# start of TEXT
Hook — Why regulatory surprises that can erase a decade of earnings growth for consumer banks should be on every investor’s radar in 2026

Investors, analysts and risk teams are facing a familiar pain point: regulatory surprises that can erase a decade of earnings growth for consumer banks in a single policy change. Late 2025 and early 2026 brought renewed political momentum for an interest-rate cap on credit cards — a hypothetical that market participants now treat as a plausible regulatory shock rather than a thought experiment. This piece gives you a reproducible valuation model and scenario sensitivity analysis that quantifies how a cap on credit-card APRs would reprice major banks’ revenue, margins and price targets.

Executive summary — the short answer for portfolio managers

Our quant baseline and three regulatory scenarios (mild, moderate, severe) show:

  • Moderate cap (18% APR with a 60% pass-through) produces a 4–8% decline in bank net income for typical large US banks; banks most concentrated in cards (Citigroup, BofA) see the largest EPS hit.
  • Severe cap (15% APR with a 90% pass-through) can cut card pre-tax profits by ~60% and reduce bank-level net income by ~13–23%, producing double-digit downside to share prices before any multiple compression.
# end of TEXT
# start of DATA EXTRACT
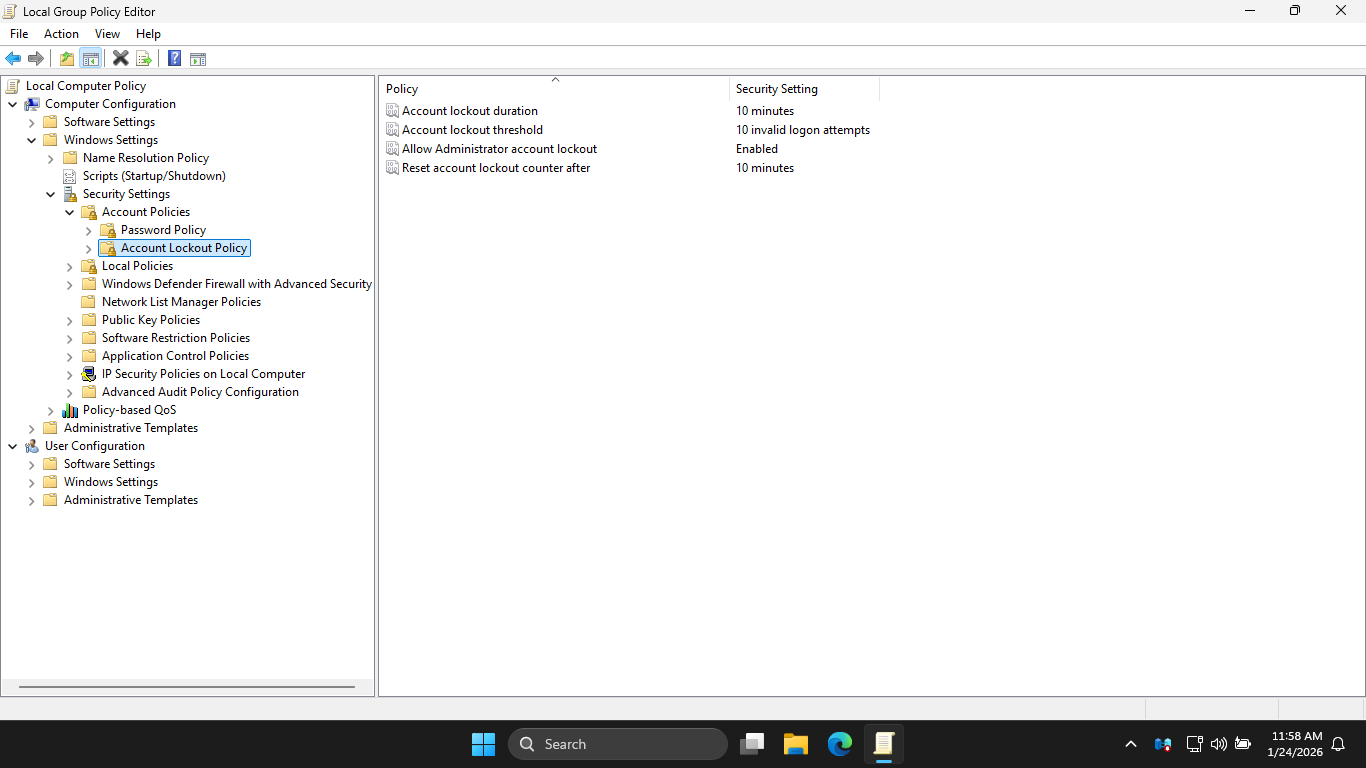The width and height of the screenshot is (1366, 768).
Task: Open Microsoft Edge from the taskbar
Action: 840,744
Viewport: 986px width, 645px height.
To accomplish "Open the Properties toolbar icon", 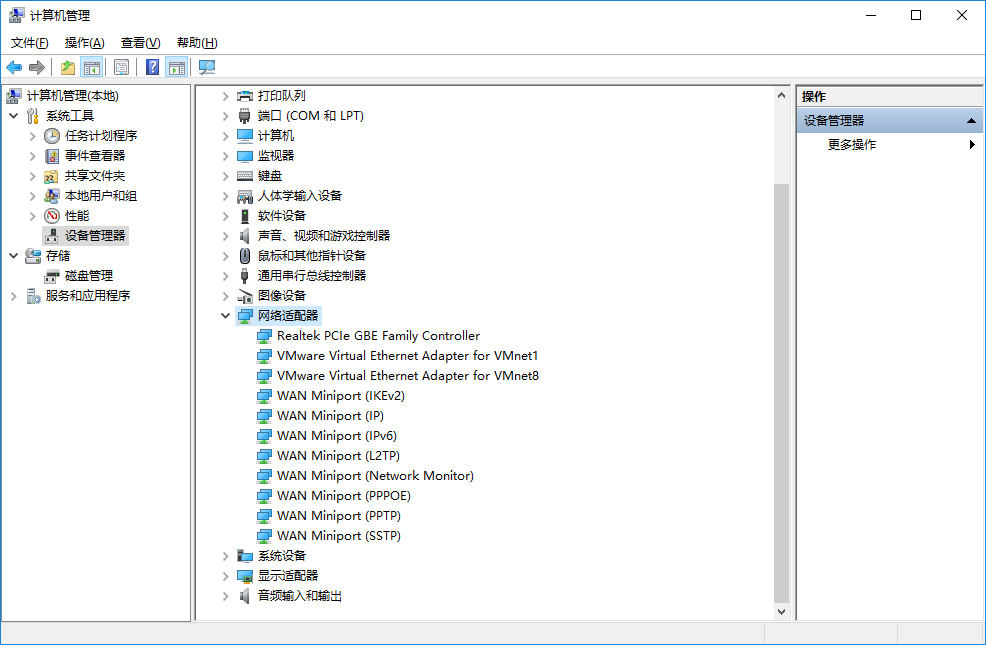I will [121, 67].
# end of DATA EXTRACT
Reproduce the part of the credit-card cap text between "Our quant baseline" and "largest EPS hit.", inclusive.

Our quant baseline and three regulatory scenarios (mild, moderate, severe) show:

  • Moderate cap (18% APR with a 60% pass-through) produces a 4–8% decline in bank net income for typical large US banks; banks most concentrated in cards (Citigroup, BofA) see the largest EPS hit.